• Quick note - the problem with Youtube videos not embedding on the forum appears to have been fixed, thanks to ZiprHead. If you do still see problems let me know.

10/10 scale

=MIN(X,Y)

X or Y
=MAX(X,Y)

That's fuzzy. Not only is is legitimate; it's a better model of thought than probability is. After all, people say "a chain is only as strong as it's weakest link." They don't find the product of the strengths of all the links normalized to 0..1.
 
That's fuzzy. Not only is is legitimate; it's a better model of thought than probability is. After all, people say "a chain is only as strong as it's weakest link." They don't find the product of the strengths of all the links normalized to 0..1.

Actually, no. It's neither a good model of thought nor a good model of the real world.

Nor, for that matter, is "finding the products of the strengths of all the links normalized to 0..1," unless you have some assurance of independence among the links. Which is why "independence" gets stressed so hard in the first week of a decent probability class.

The problem with using min() as a linking function is that it doesn't accurately capture the unlikelihood, for example, of winning several horse races in succession. I submit that it's substantially less likely for me to win the Daily Double than it is for me to win either one of the underlying bets. Using min() doesn't capture this.....
 
This still seems okay to me, but I need to think about it more. There are many related questions:

1. What is the probability that a person will win a bet given that they choose flipping a coin (depends on our assumptions. My inner cynic and pessimist says <1/2)?

2. What is the probability that A wins there race? (If we know nothing, I say 1/2)?

3. What is the probability a person flipping a coin chooses A (I'm sure we all agree 1/2)?

4. Given that a person chose A by flipping a coin, what is the probability they will win the bet (you could use either 1 or 2 here)?
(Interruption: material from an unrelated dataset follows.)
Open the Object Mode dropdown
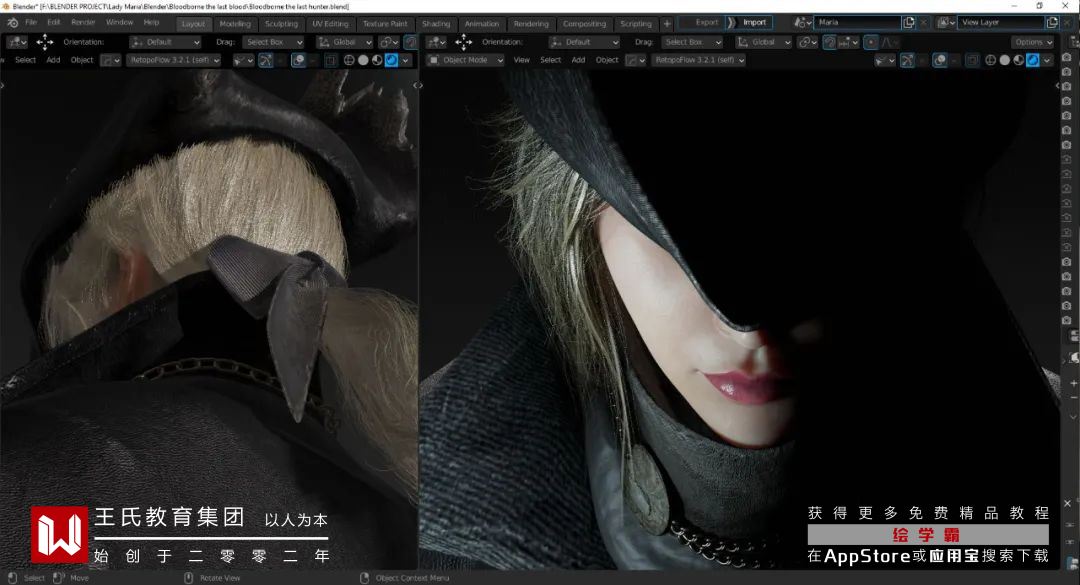 tap(467, 60)
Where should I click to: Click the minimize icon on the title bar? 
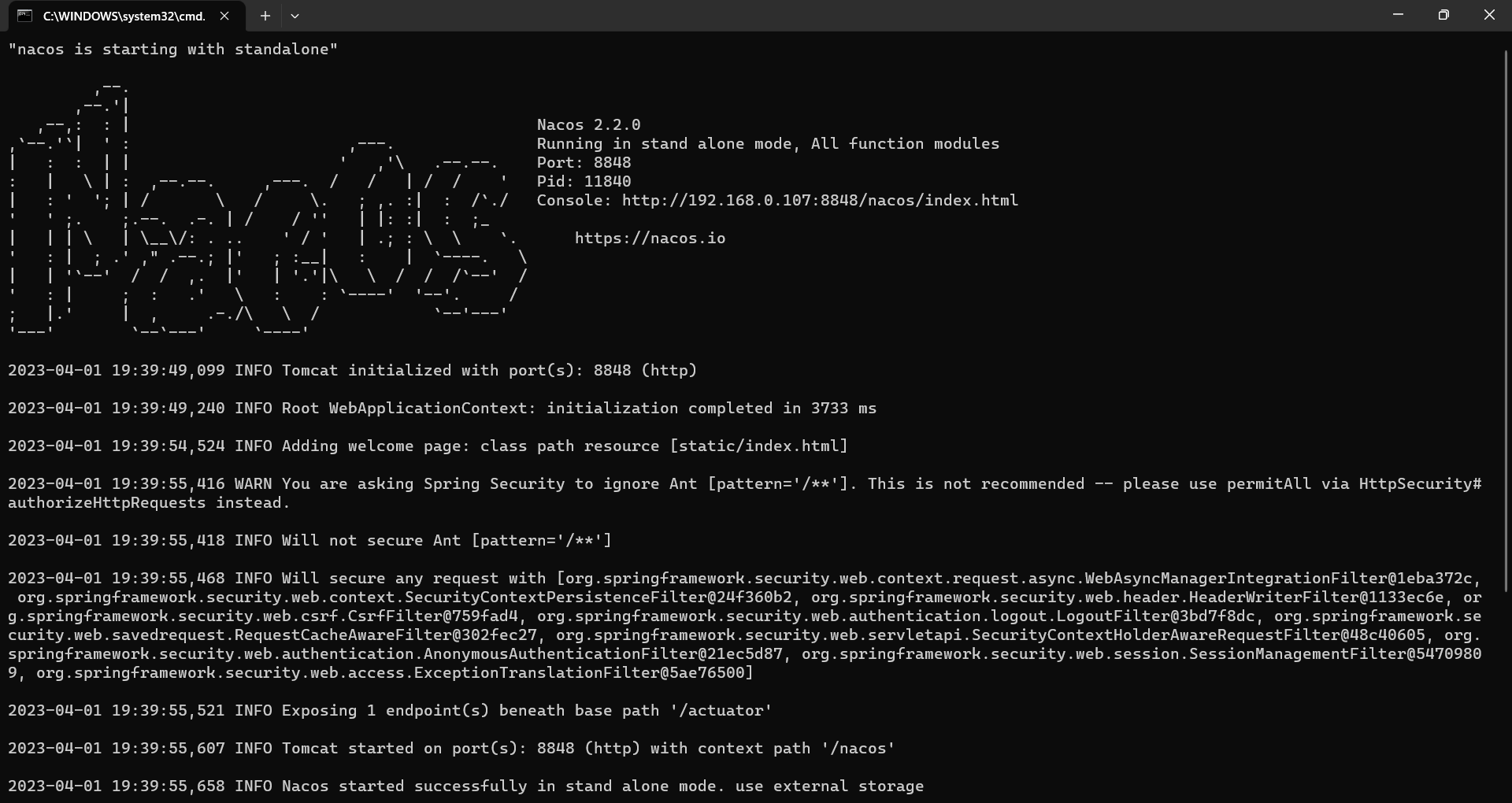(1398, 14)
5. Given that a person chose A by flipping a coin, what is the probability that A wins the race (intuitively, we suspect these events are independent, but if a person is betting with no information)?

6. Given that A wins the race, what is the probability a person chose A by flipping a coin?

Bayes's Theorem says:
P(A|B)=P(B|A)P(A)/P(B)

So many of these are related. Unfortunately, I've had a long day and can't quite work it all out yet.

1. Depends on no assumptions (except silly ones like "the runners know what you picked and want to screw you over"). The answer is 1/2. Suppose B wins, then you have picked B with probability 1/2. In fact, suppose A will win with probability p. Then you will win with probability 1/2*p + 1/2*(1-p) = 1/2.

2. If we know nothing, we assign this a probability of 1/2, as you said.

3. 1/2, yes.

4. Given that they chose A, this is the probability that A wins. Before any extra information is known but after the coin is flipped, this is still 1/2. Perhaps someone very knowledgeable standing by will say "In my expert opinion A will win with probability p," but who knows.

5. Independent, as you say, unless the above silly assumption or similar applies.

6. P(chose A | A won) = ... If the winner is independent of the coin flip, i.e., the runners and anyone controlling them are not out to get you, then P(chose A | A won) = P(chose A) = 1/2.

It seems that the biggest hurdle is the idea of abstracting away the evil demon who is out to get you. Just assume he is gone and work from there. :)
 
Actually, no. It's neither a good model of thought nor a good model of the real world.

It's better than probability. Back when I did AI, I found fuzzy a lot better.

The problem with using min() as a linking function is that it doesn't accurately capture the unlikelihood, for example, of winning several horse races in succession.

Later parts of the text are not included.